Em setembro deste ano, Ricardo Salinas Pliego teve de pagar uma fiança de US$ 25 milhões – cerca de R$ 134 milhões – para não ser preso nos Estados Unidos por conta de uma dívida de US$ 580 milhões, o equivalente a R$ 3,1 bilhões, que a operadora AT&T teria herdado, quando comprou sua empresa de telefonia Iusacell, em 2015.

A briga entre um dos homens mais influentes do México e Claudia Sheinbaum não é apenas política ou por questões fiscais. É também ideológica. Em dezembro passado, Ricardo Salinas participou da Conferência de Ação Política Conservadora (CPAC) em Buenos Aires. No evento foram abordados temas ligados ao capitalismo, guerra cultural, entre outros.

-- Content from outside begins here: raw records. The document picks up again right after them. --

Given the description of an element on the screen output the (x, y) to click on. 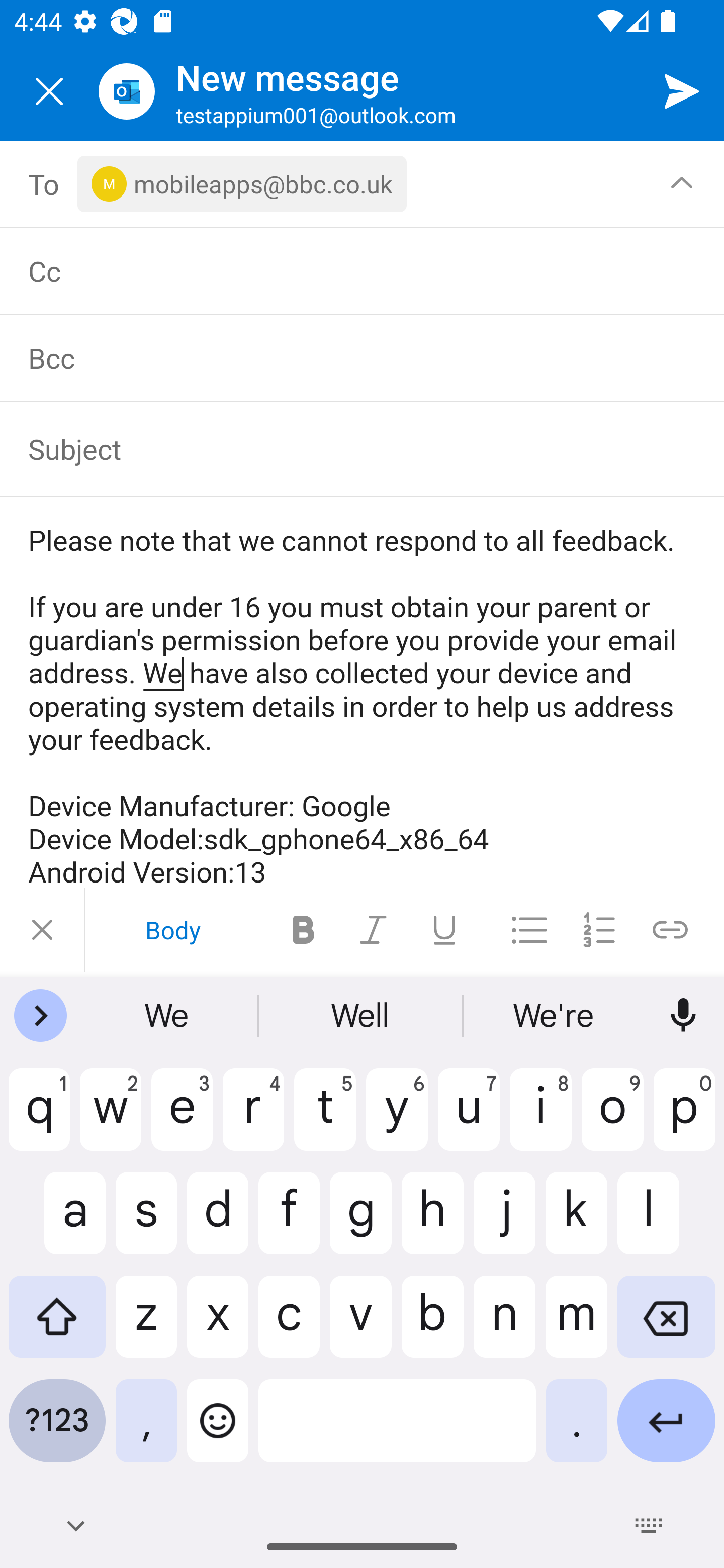
Close (49, 91)
Send (681, 90)
To, 1 recipient <mobileapps@bbc.co.uk> (362, 184)
Subject (347, 448)
Close (42, 929)
Font style button body Body (172, 929)
Bold (303, 929)
Italics (374, 929)
Underline (444, 929)
Bulleted list (529, 929)
Numbered list (599, 929)
Add link (670, 929)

A entidade é uma espécie de Foro de São Paulo da extrema direita e reuniu nomes como o presidente da Argentina, Javier Milei, entre outros. Na ocasião, o ex-presidente do Brasil Jair Bolsonaro participou por videoconferência, pois estava proibido de sair do país por decisão judicial.

A líder mexicana é filiada ao Movimento Regeneração Nacional (Morena), o mesmo partido de esquerda de seu padrinho político, López Obrador, que comandou a nação asteca por seis anos.

Quanto à eventual denúncia ante a CIDH, simplesmente não tem fundamento nem cabimento, porque é um órgão para receber denúncias de violações de direitos humanos, não para julgar questões tributárias. Apesar disso, e pelo fato de ser uma pessoa pública, Salinas Pliego tentará acirrar a crise para pressionar o governo a reduzir sua dívida bilionária e tentar impor sua retórica de que ricos e poderosos também podem ser supostas vítimas de violação de direitos humanos.